* Short task *
Can you update the data below by replacing "GUI agent" with "GUI assistant" everywhere it appears and leaving everything else unchanged?

* Exercise inputs *
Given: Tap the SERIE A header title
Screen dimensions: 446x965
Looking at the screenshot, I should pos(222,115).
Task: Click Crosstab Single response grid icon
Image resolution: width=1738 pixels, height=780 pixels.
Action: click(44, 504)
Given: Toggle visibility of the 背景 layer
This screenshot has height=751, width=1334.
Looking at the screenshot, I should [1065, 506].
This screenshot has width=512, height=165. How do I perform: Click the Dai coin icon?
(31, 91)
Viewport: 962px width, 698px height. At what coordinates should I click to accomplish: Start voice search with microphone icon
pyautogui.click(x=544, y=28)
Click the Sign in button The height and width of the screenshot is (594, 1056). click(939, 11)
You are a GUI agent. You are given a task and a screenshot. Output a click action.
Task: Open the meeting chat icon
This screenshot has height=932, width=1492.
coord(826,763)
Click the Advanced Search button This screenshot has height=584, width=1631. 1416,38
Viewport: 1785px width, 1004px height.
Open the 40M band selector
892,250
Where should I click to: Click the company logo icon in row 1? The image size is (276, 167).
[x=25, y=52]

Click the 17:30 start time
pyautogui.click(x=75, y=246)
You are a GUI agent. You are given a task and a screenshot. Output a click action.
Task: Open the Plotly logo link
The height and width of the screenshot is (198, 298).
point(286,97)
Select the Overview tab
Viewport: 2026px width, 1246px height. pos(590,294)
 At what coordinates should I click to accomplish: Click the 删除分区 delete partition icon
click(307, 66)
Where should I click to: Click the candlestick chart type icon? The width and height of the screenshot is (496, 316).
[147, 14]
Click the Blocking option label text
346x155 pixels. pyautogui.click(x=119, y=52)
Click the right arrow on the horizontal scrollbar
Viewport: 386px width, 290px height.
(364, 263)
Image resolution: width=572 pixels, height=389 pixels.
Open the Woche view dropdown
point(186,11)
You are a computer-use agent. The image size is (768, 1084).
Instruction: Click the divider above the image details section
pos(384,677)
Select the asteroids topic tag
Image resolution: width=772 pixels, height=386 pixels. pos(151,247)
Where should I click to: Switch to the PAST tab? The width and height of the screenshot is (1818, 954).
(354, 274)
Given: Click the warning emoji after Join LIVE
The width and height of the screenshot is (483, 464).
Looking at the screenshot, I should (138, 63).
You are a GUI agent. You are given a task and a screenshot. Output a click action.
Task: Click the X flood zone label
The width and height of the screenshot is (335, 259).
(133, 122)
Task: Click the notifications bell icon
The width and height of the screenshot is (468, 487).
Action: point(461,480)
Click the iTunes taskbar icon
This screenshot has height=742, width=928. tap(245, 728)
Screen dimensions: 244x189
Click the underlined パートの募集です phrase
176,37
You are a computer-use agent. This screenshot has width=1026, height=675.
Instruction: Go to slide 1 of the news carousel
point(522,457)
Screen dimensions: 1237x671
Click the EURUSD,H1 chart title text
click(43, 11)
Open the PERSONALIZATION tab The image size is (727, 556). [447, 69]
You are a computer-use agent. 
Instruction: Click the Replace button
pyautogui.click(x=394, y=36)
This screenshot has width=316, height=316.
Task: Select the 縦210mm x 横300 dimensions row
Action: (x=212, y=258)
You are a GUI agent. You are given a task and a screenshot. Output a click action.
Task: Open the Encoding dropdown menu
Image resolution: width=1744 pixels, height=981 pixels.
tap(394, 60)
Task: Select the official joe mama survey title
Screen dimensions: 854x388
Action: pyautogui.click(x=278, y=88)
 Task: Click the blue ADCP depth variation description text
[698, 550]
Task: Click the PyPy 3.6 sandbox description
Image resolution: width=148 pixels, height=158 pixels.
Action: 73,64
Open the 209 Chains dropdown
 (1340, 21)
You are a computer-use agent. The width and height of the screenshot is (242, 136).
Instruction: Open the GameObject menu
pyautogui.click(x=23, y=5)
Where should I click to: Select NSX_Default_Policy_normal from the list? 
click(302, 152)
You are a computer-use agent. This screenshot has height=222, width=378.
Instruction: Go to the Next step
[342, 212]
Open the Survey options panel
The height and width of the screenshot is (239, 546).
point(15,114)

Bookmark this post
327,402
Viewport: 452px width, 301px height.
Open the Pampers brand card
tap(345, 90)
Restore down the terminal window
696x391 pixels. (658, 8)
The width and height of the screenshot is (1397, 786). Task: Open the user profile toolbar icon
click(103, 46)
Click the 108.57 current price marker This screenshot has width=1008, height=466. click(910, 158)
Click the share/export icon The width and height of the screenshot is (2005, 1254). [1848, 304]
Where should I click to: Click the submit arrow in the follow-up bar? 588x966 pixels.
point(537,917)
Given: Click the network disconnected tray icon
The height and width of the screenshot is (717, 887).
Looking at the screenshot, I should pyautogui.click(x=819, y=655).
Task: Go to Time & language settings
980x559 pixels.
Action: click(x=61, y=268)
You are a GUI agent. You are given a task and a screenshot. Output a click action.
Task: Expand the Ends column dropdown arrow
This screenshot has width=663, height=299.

* Response below *
Given: Tap the SERIE A header title
Screen dimensions: 446x965
Looking at the screenshot, I should pos(222,115).
Task: Click Crosstab Single response grid icon
Image resolution: width=1738 pixels, height=780 pixels.
Action: click(44, 504)
Given: Toggle visibility of the 背景 layer
This screenshot has height=751, width=1334.
Looking at the screenshot, I should [1065, 506].
This screenshot has width=512, height=165. How do I perform: Click the Dai coin icon?
(31, 91)
Viewport: 962px width, 698px height. At what coordinates should I click to accomplish: Start voice search with microphone icon
pyautogui.click(x=544, y=28)
Click the Sign in button The height and width of the screenshot is (594, 1056). click(939, 11)
You are a GUI assistant. You are given a task and a screenshot. Output a click action.
Task: Open the meeting chat icon
This screenshot has height=932, width=1492.
coord(826,763)
Click the Advanced Search button This screenshot has height=584, width=1631. 1416,38
Viewport: 1785px width, 1004px height.
Open the 40M band selector
892,250
Where should I click to: Click the company logo icon in row 1? The image size is (276, 167).
[x=25, y=52]

Click the 17:30 start time
pyautogui.click(x=75, y=246)
You are a GUI assistant. You are given a task and a screenshot. Output a click action.
Task: Open the Plotly logo link
The height and width of the screenshot is (198, 298).
point(286,97)
Select the Overview tab
Viewport: 2026px width, 1246px height. pos(590,294)
 At what coordinates should I click to accomplish: Click the 删除分区 delete partition icon
click(307, 66)
Where should I click to: Click the candlestick chart type icon? The width and height of the screenshot is (496, 316).
[147, 14]
Click the Blocking option label text
346x155 pixels. pyautogui.click(x=119, y=52)
Click the right arrow on the horizontal scrollbar
Viewport: 386px width, 290px height.
(364, 263)
Image resolution: width=572 pixels, height=389 pixels.
Open the Woche view dropdown
point(186,11)
You are a computer-use agent. The image size is (768, 1084).
Instruction: Click the divider above the image details section
pos(384,677)
Select the asteroids topic tag
Image resolution: width=772 pixels, height=386 pixels. pos(151,247)
Where should I click to: Switch to the PAST tab? The width and height of the screenshot is (1818, 954).
(354, 274)
Given: Click the warning emoji after Join LIVE
The width and height of the screenshot is (483, 464).
Looking at the screenshot, I should (138, 63).
You are a GUI assistant. You are given a task and a screenshot. Output a click action.
Task: Click the X flood zone label
The width and height of the screenshot is (335, 259).
(133, 122)
Task: Click the notifications bell icon
The width and height of the screenshot is (468, 487).
Action: point(461,480)
Click the iTunes taskbar icon
This screenshot has height=742, width=928. tap(245, 728)
Screen dimensions: 244x189
Click the underlined パートの募集です phrase
176,37
You are a computer-use agent. This screenshot has width=1026, height=675.
Instruction: Go to slide 1 of the news carousel
point(522,457)
Screen dimensions: 1237x671
Click the EURUSD,H1 chart title text
click(43, 11)
Open the PERSONALIZATION tab The image size is (727, 556). [447, 69]
You are a computer-use agent. 
Instruction: Click the Replace button
pyautogui.click(x=394, y=36)
This screenshot has width=316, height=316.
Task: Select the 縦210mm x 横300 dimensions row
Action: (x=212, y=258)
You are a GUI assistant. You are given a task and a screenshot. Output a click action.
Task: Open the Encoding dropdown menu
Image resolution: width=1744 pixels, height=981 pixels.
tap(394, 60)
Task: Select the official joe mama survey title
Screen dimensions: 854x388
Action: pyautogui.click(x=278, y=88)
 Task: Click the blue ADCP depth variation description text
[698, 550]
Task: Click the PyPy 3.6 sandbox description
Image resolution: width=148 pixels, height=158 pixels.
Action: 73,64
Open the 209 Chains dropdown
 (1340, 21)
You are a computer-use agent. The width and height of the screenshot is (242, 136).
Instruction: Open the GameObject menu
pyautogui.click(x=23, y=5)
Where should I click to: Select NSX_Default_Policy_normal from the list? 
click(302, 152)
You are a computer-use agent. This screenshot has height=222, width=378.
Instruction: Go to the Next step
[342, 212]
Open the Survey options panel
The height and width of the screenshot is (239, 546).
point(15,114)

Bookmark this post
327,402
Viewport: 452px width, 301px height.
Open the Pampers brand card
tap(345, 90)
Restore down the terminal window
696x391 pixels. (658, 8)
The width and height of the screenshot is (1397, 786). Task: Open the user profile toolbar icon
click(103, 46)
Click the 108.57 current price marker This screenshot has width=1008, height=466. click(910, 158)
Click the share/export icon The width and height of the screenshot is (2005, 1254). [1848, 304]
Where should I click to: Click the submit arrow in the follow-up bar? 588x966 pixels.
point(537,917)
Given: Click the network disconnected tray icon
The height and width of the screenshot is (717, 887).
Looking at the screenshot, I should pyautogui.click(x=819, y=655).
Task: Go to Time & language settings
980x559 pixels.
Action: click(x=61, y=268)
You are a GUI assistant. You are given a task and a screenshot. Output a click action.
Task: Expand the Ends column dropdown arrow
This screenshot has width=663, height=299.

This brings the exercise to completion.